Problem to solve> Write every record out again exactly as given.

(Collected data entries)
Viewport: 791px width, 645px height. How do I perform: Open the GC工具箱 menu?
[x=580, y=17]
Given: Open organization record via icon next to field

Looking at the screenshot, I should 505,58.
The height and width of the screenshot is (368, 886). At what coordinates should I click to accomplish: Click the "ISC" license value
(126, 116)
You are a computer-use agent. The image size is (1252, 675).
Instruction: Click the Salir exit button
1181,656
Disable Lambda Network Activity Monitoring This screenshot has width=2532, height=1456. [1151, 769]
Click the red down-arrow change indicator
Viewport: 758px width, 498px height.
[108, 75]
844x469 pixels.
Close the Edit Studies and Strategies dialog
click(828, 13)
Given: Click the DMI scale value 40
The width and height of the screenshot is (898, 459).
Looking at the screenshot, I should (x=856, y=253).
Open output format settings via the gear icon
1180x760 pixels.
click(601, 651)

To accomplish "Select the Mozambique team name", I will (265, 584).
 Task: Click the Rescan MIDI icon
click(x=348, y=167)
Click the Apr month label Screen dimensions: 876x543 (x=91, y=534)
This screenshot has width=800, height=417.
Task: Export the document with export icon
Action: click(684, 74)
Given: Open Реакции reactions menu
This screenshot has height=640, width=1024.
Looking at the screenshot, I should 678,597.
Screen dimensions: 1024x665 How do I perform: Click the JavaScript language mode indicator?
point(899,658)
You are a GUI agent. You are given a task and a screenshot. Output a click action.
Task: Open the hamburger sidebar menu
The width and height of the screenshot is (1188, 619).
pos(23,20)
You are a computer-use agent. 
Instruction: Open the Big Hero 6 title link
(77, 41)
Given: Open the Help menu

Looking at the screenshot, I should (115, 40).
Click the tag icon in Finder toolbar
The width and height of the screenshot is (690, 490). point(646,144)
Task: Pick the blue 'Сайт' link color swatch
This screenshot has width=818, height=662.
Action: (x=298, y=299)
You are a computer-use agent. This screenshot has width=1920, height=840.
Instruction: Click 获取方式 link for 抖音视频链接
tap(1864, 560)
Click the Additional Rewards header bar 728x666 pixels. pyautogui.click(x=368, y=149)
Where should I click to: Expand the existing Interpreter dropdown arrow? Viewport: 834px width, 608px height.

Final answer>
Viewport: 791px width, 645px height. How do I perform: Open the GC工具箱 menu?
[x=580, y=17]
Given: Open organization record via icon next to field

Looking at the screenshot, I should 505,58.
The height and width of the screenshot is (368, 886). At what coordinates should I click to accomplish: Click the "ISC" license value
(126, 116)
You are a computer-use agent. The image size is (1252, 675).
Instruction: Click the Salir exit button
1181,656
Disable Lambda Network Activity Monitoring This screenshot has width=2532, height=1456. [1151, 769]
Click the red down-arrow change indicator
Viewport: 758px width, 498px height.
[108, 75]
844x469 pixels.
Close the Edit Studies and Strategies dialog
click(828, 13)
Given: Click the DMI scale value 40
The width and height of the screenshot is (898, 459).
Looking at the screenshot, I should (x=856, y=253).
Open output format settings via the gear icon
1180x760 pixels.
click(601, 651)

To accomplish "Select the Mozambique team name", I will (265, 584).
 Task: Click the Rescan MIDI icon
click(x=348, y=167)
Click the Apr month label Screen dimensions: 876x543 (x=91, y=534)
This screenshot has width=800, height=417.
Task: Export the document with export icon
Action: click(684, 74)
Given: Open Реакции reactions menu
This screenshot has height=640, width=1024.
Looking at the screenshot, I should 678,597.
Screen dimensions: 1024x665 How do I perform: Click the JavaScript language mode indicator?
point(899,658)
You are a GUI agent. You are given a task and a screenshot. Output a click action.
Task: Open the hamburger sidebar menu
The width and height of the screenshot is (1188, 619).
pos(23,20)
You are a computer-use agent. 
Instruction: Open the Big Hero 6 title link
(77, 41)
Given: Open the Help menu

Looking at the screenshot, I should (115, 40).
Click the tag icon in Finder toolbar
The width and height of the screenshot is (690, 490). point(646,144)
Task: Pick the blue 'Сайт' link color swatch
This screenshot has width=818, height=662.
Action: (x=298, y=299)
You are a computer-use agent. This screenshot has width=1920, height=840.
Instruction: Click 获取方式 link for 抖音视频链接
tap(1864, 560)
Click the Additional Rewards header bar 728x666 pixels. pyautogui.click(x=368, y=149)
Where should I click to: Expand the existing Interpreter dropdown arrow? Viewport: 834px width, 608px height.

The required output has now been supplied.